**WHAT IS EXPECTED:** Turn the entries below into a numbered list with one line per item, dropping any blank lines.

::::::::::

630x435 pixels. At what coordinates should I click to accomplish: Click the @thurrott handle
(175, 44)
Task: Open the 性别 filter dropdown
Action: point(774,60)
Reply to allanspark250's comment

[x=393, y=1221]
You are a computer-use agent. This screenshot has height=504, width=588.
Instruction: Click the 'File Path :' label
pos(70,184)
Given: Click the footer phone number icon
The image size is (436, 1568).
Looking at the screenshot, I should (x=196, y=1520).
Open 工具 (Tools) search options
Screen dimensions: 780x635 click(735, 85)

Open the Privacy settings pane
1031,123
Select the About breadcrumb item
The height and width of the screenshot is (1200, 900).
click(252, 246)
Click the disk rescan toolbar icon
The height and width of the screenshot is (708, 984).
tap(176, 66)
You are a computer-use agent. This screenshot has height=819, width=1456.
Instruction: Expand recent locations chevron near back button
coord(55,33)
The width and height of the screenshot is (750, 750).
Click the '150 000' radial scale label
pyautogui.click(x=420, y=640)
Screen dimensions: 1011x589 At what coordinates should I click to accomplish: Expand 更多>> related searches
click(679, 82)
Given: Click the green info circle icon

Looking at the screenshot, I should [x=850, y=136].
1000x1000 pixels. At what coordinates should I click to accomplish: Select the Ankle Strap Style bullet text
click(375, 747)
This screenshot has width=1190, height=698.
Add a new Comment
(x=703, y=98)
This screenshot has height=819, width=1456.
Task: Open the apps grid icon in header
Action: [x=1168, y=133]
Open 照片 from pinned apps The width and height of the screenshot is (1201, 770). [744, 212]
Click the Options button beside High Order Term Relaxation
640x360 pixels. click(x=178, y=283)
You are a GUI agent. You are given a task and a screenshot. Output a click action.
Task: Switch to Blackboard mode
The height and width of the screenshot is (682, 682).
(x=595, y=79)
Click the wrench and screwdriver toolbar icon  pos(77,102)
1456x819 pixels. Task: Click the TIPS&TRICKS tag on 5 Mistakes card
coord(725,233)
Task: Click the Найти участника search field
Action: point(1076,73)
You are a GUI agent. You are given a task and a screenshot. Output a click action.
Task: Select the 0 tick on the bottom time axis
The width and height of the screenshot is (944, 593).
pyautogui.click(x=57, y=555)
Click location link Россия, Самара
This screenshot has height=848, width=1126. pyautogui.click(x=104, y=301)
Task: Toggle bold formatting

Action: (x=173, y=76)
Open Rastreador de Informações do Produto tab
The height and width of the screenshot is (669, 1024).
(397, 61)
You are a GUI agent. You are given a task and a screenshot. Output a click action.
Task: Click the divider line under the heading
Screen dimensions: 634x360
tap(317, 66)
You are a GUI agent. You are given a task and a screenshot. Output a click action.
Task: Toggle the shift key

::::::::::

**ANSWER BELOW:**
1. 630x435 pixels. At what coordinates should I click to accomplish: Click the @thurrott handle
2. (175, 44)
3. Task: Open the 性别 filter dropdown
4. Action: point(774,60)
5. Reply to allanspark250's comment
6. [x=393, y=1221]
7. You are a computer-use agent. This screenshot has height=504, width=588.
8. Instruction: Click the 'File Path :' label
9. pos(70,184)
10. Given: Click the footer phone number icon
11. The image size is (436, 1568).
12. Looking at the screenshot, I should (x=196, y=1520).
13. Open 工具 (Tools) search options
14. Screen dimensions: 780x635 click(735, 85)
15. Open the Privacy settings pane
16. 1031,123
17. Select the About breadcrumb item
18. The height and width of the screenshot is (1200, 900).
19. click(252, 246)
20. Click the disk rescan toolbar icon
21. The height and width of the screenshot is (708, 984).
22. tap(176, 66)
23. You are a computer-use agent. This screenshot has height=819, width=1456.
24. Instruction: Expand recent locations chevron near back button
25. coord(55,33)
26. The width and height of the screenshot is (750, 750).
27. Click the '150 000' radial scale label
28. pyautogui.click(x=420, y=640)
29. Screen dimensions: 1011x589 At what coordinates should I click to accomplish: Expand 更多>> related searches
30. click(679, 82)
31. Given: Click the green info circle icon
32. Looking at the screenshot, I should [x=850, y=136].
33. 1000x1000 pixels. At what coordinates should I click to accomplish: Select the Ankle Strap Style bullet text
34. click(375, 747)
35. This screenshot has width=1190, height=698.
36. Add a new Comment
37. (x=703, y=98)
38. This screenshot has height=819, width=1456.
39. Task: Open the apps grid icon in header
40. Action: [x=1168, y=133]
41. Open 照片 from pinned apps The width and height of the screenshot is (1201, 770). [744, 212]
42. Click the Options button beside High Order Term Relaxation
43. 640x360 pixels. click(x=178, y=283)
44. You are a GUI agent. You are given a task and a screenshot. Output a click action.
45. Task: Switch to Blackboard mode
46. The height and width of the screenshot is (682, 682).
47. (x=595, y=79)
48. Click the wrench and screwdriver toolbar icon  pos(77,102)
49. 1456x819 pixels. Task: Click the TIPS&TRICKS tag on 5 Mistakes card
50. coord(725,233)
51. Task: Click the Найти участника search field
52. Action: point(1076,73)
53. You are a GUI agent. You are given a task and a screenshot. Output a click action.
54. Task: Select the 0 tick on the bottom time axis
55. The width and height of the screenshot is (944, 593).
56. pyautogui.click(x=57, y=555)
57. Click location link Россия, Самара
58. This screenshot has height=848, width=1126. pyautogui.click(x=104, y=301)
59. Task: Toggle bold formatting
60. Action: (x=173, y=76)
61. Open Rastreador de Informações do Produto tab
62. The height and width of the screenshot is (669, 1024).
63. (397, 61)
64. You are a GUI agent. You are given a task and a screenshot. Output a click action.
65. Task: Click the divider line under the heading
66. Screen dimensions: 634x360
67. tap(317, 66)
68. You are a GUI agent. You are given a task and a screenshot. Output a click action.
69. Task: Toggle the shift key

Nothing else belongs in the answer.